The limitation of burst size in vector rx was removed, since it should
retrieve as much received packets as possible. And also the scattered
receive path should use a wrapper function to achieve the goal of
burst maximizing.

Signed-off-by: Jeff Guo <jia.guo@intel.com>
---
 drivers/net/ice/ice_rxtx_vec_avx2.c | 11 +------
 drivers/net/ice/ice_rxtx_vec_sse.c  | 49 ++++++++++++++++++++---------
 2 files changed, 35 insertions(+), 25 deletions(-)
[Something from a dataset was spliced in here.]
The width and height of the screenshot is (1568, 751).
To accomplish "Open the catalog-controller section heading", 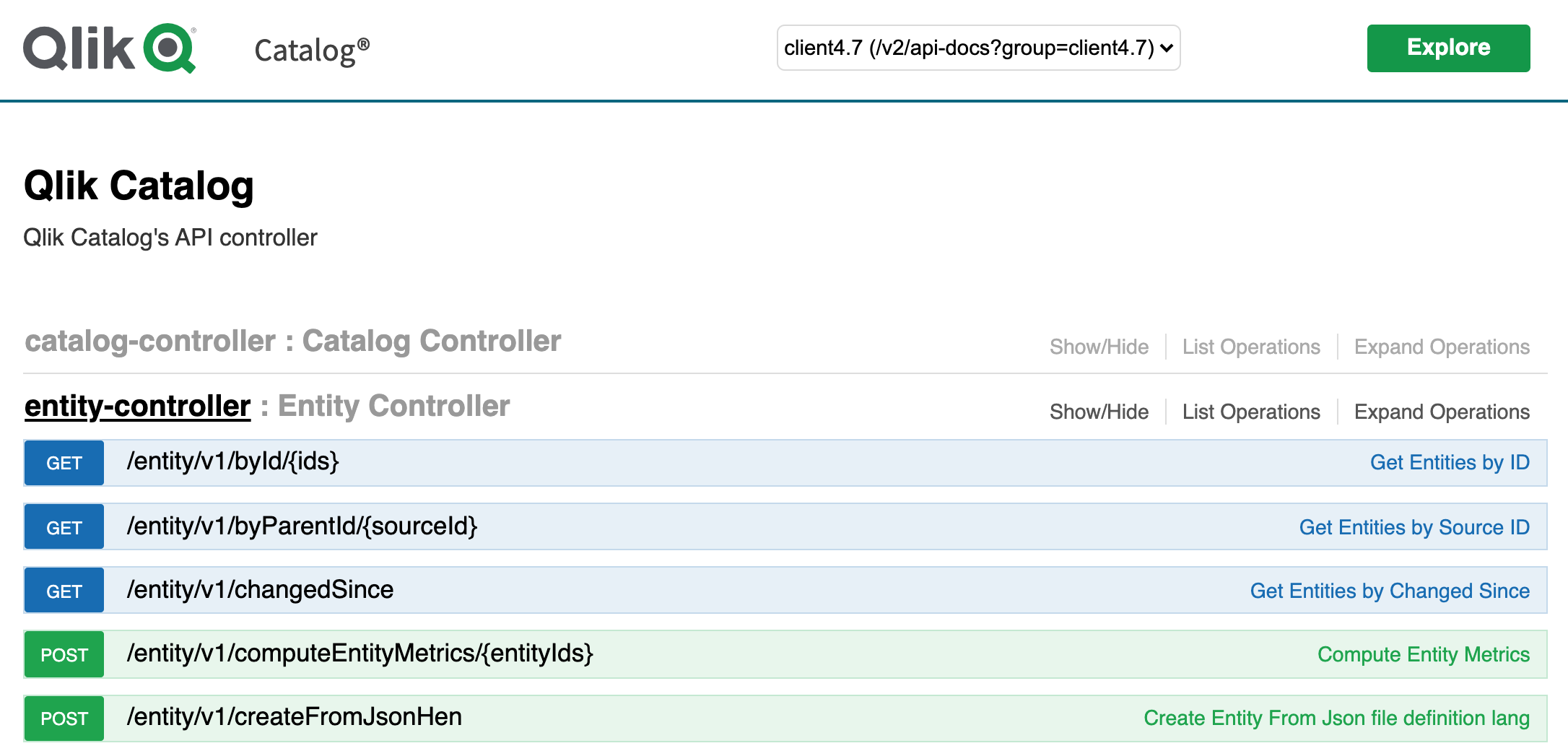I will coord(149,342).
diff --git a/drivers/net/ice/ice_rxtx_vec_avx2.c b/drivers/net/ice/ice_rxtx_vec_avx2.c
index be50677c2..b7e624fda 100644
--- a/drivers/net/ice/ice_rxtx_vec_avx2.c
+++ b/drivers/net/ice/ice_rxtx_vec_avx2.c
@@ -603,10 +603,6 @@ _ice_recv_raw_pkts_vec_avx2(struct ice_rx_queue *rxq, struct rte_mbuf **rx_pkts,
 	return received;
 }
 
-/**
- * Notice:
- * - nb_pkts < ICE_DESCS_PER_LOOP, just return no packet
- */
 uint16_t
 ice_recv_pkts_vec_avx2(void *rx_queue, struct rte_mbuf **rx_pkts,
 		       uint16_t nb_pkts)
@@ -615,9 +611,7 @@ ice_recv_pkts_vec_avx2(void *rx_queue, struct rte_mbuf **rx_pkts,
 }
 
 /**
- * vPMD receive routine that reassembles single burst of 32 scattered packets
- * Notice:
- * - nb_pkts < ICE_DESCS_PER_LOOP, just return no packet
+ * vPMD receive routine that reassembles scattered packets
  */
 static uint16_t
 ice_recv_scattered_burst_vec_avx2(void *rx_queue, struct rte_mbuf **rx_pkts,
@@ -657,9 +651,6 @@ ice_recv_scattered_burst_vec_avx2(void *rx_queue, struct rte_mbuf **rx_pkts,
 
 /**
  * vPMD receive routine that reassembles scattered packets.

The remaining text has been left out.